* WHAT IS EXPECTED: Repeat exactly the lines below, from the line containing "The image size" through the last line, both included. Leave out any pictures.

* WORKING DATA:

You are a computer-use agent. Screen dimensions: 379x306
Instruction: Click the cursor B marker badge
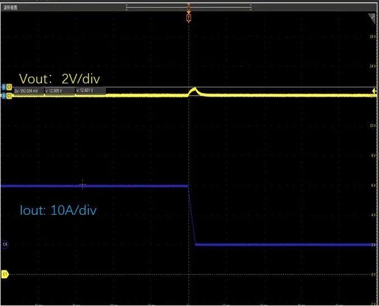[4, 87]
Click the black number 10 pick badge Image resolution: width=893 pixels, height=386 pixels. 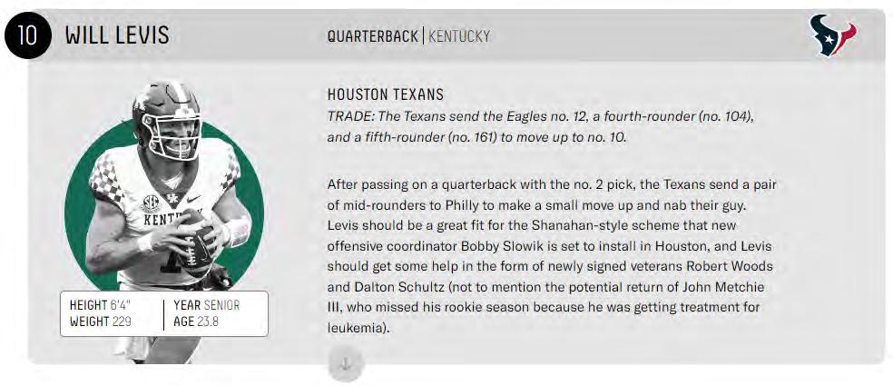click(x=28, y=35)
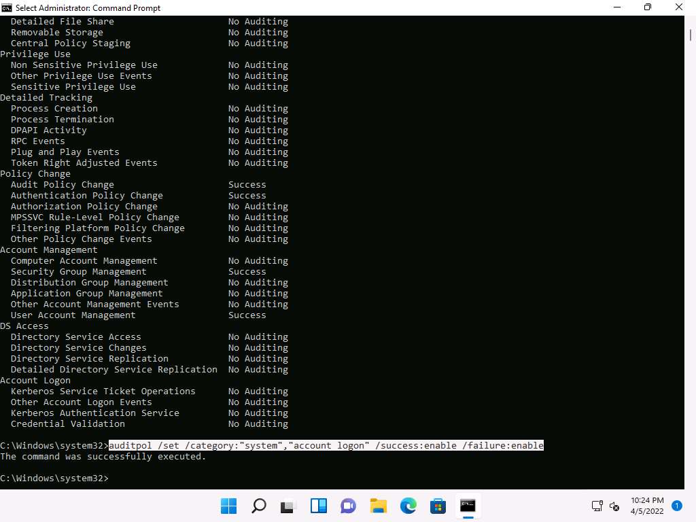The height and width of the screenshot is (522, 696).
Task: Open the network status tray icon
Action: coord(597,506)
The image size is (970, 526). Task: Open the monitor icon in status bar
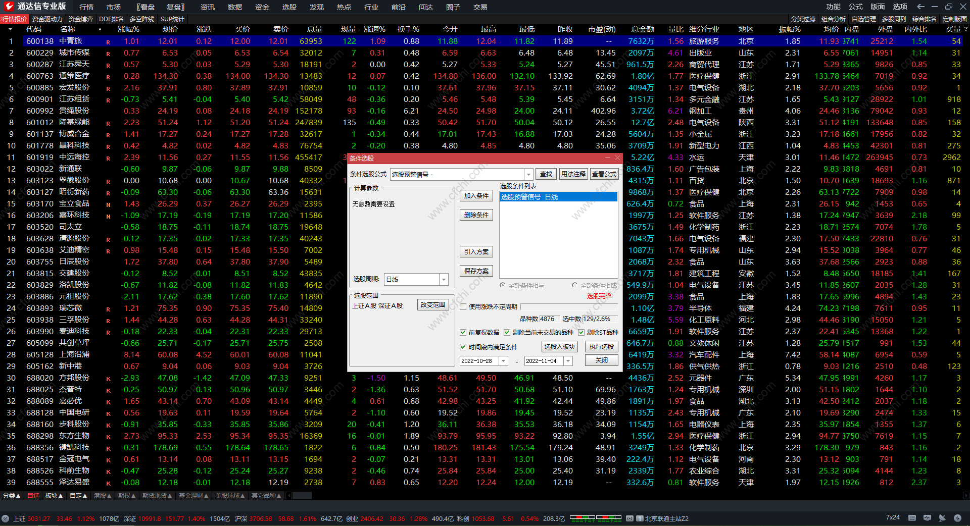coord(927,518)
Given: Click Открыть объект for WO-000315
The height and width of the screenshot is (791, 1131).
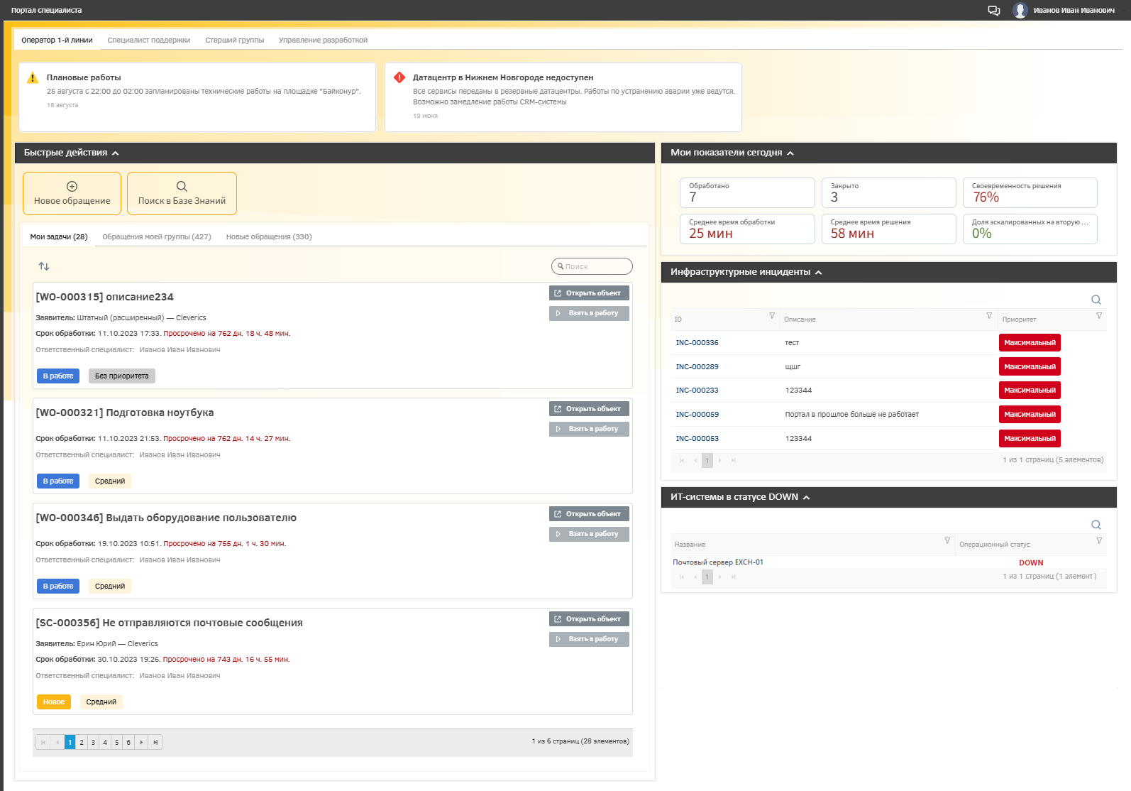Looking at the screenshot, I should [588, 293].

* SOLUTION TO THIS TASK:
The image size is (970, 526). Task: Open the monitor icon in status bar
coord(927,518)
Given: Click Открыть объект for WO-000315
The height and width of the screenshot is (791, 1131).
Looking at the screenshot, I should [588, 293].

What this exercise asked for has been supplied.